Stuffed Zucchini Boats
4 medium zucchini
½ cup mild salsa
1 lb lean ground turkey
1 tsp garlic powder
1 tsp cumin
1 tsp salt
1 tsp chili powder
1 tsp paprika
½ tsp oregano
½ small onion
2 Tbsp bell pepper, minced
4 oz can tomato sauce
¼ cup water
½ cup Mexican blended cheese, shredded
¼ cup chopped scallions
Garlic bread (side)
- Bring a large pot of salted water to boil. Preheat the oven to 400 degrees.
- Place ¼ cup of salsa in the bottom of a large baking dish.
- Using a small spoon, hollow out the center of the zucchini halves, leaving ¼” thick shell.
- Drop zucchini halves in boiling water and cook for 1 minute. Remove from water.
- Brown turkey in a large skillet, breaking up while it cooks. When no longer pink add the spices and mix well.
- Add the onion and bell pepper, tomato sauce, and water. Stir and cover, simmer on low for about 20 minutes.

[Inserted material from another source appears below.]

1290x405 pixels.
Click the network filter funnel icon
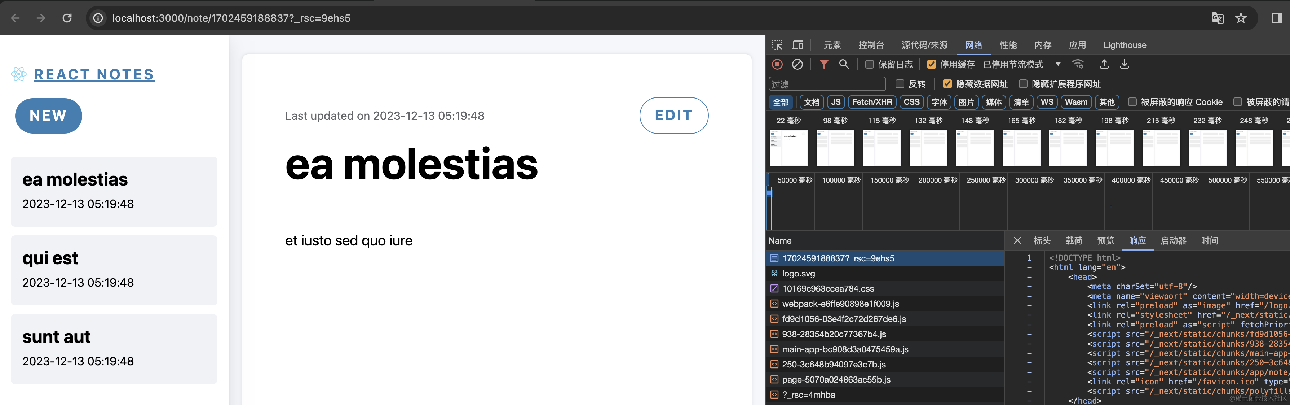click(x=824, y=64)
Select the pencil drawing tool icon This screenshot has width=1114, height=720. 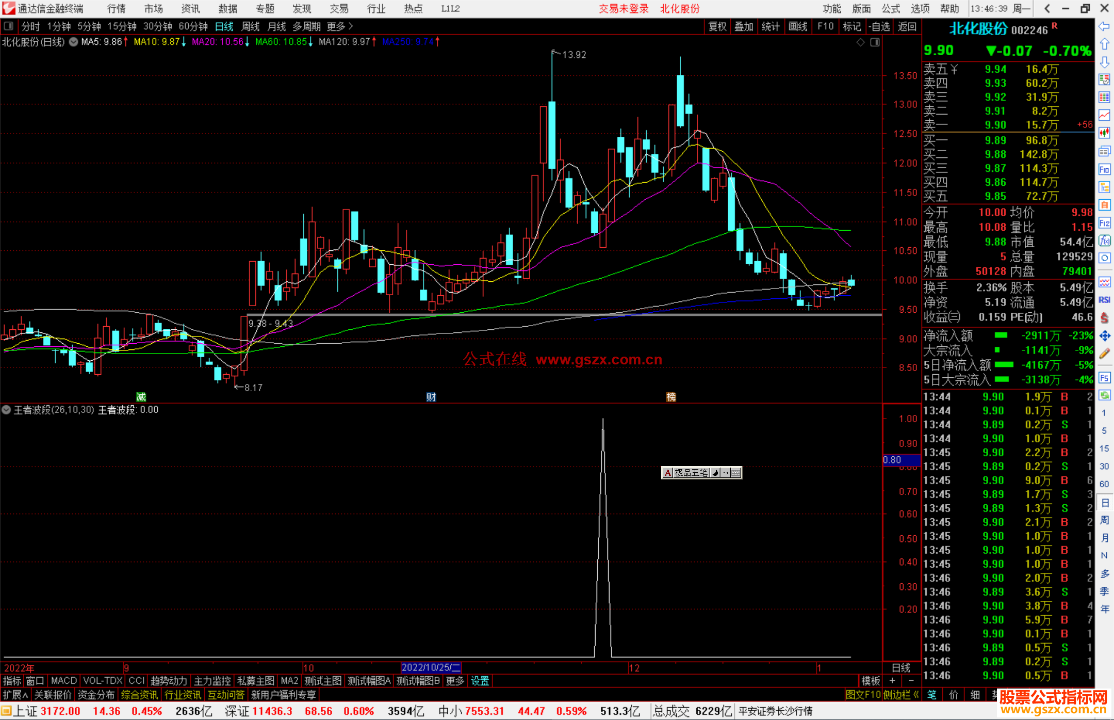click(1104, 354)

- Using a spoon, fill the hollowed zucchini boats dividing the taco meat equally, about ⅓ cup in each.
- Top each with 1 Tbsp shredded cheese (or more if you’d like). Cover with foil and bake for 35 minutes until cheese is melted and zucchini is cooked through.
- Top with scallions and serve with salsa on the side.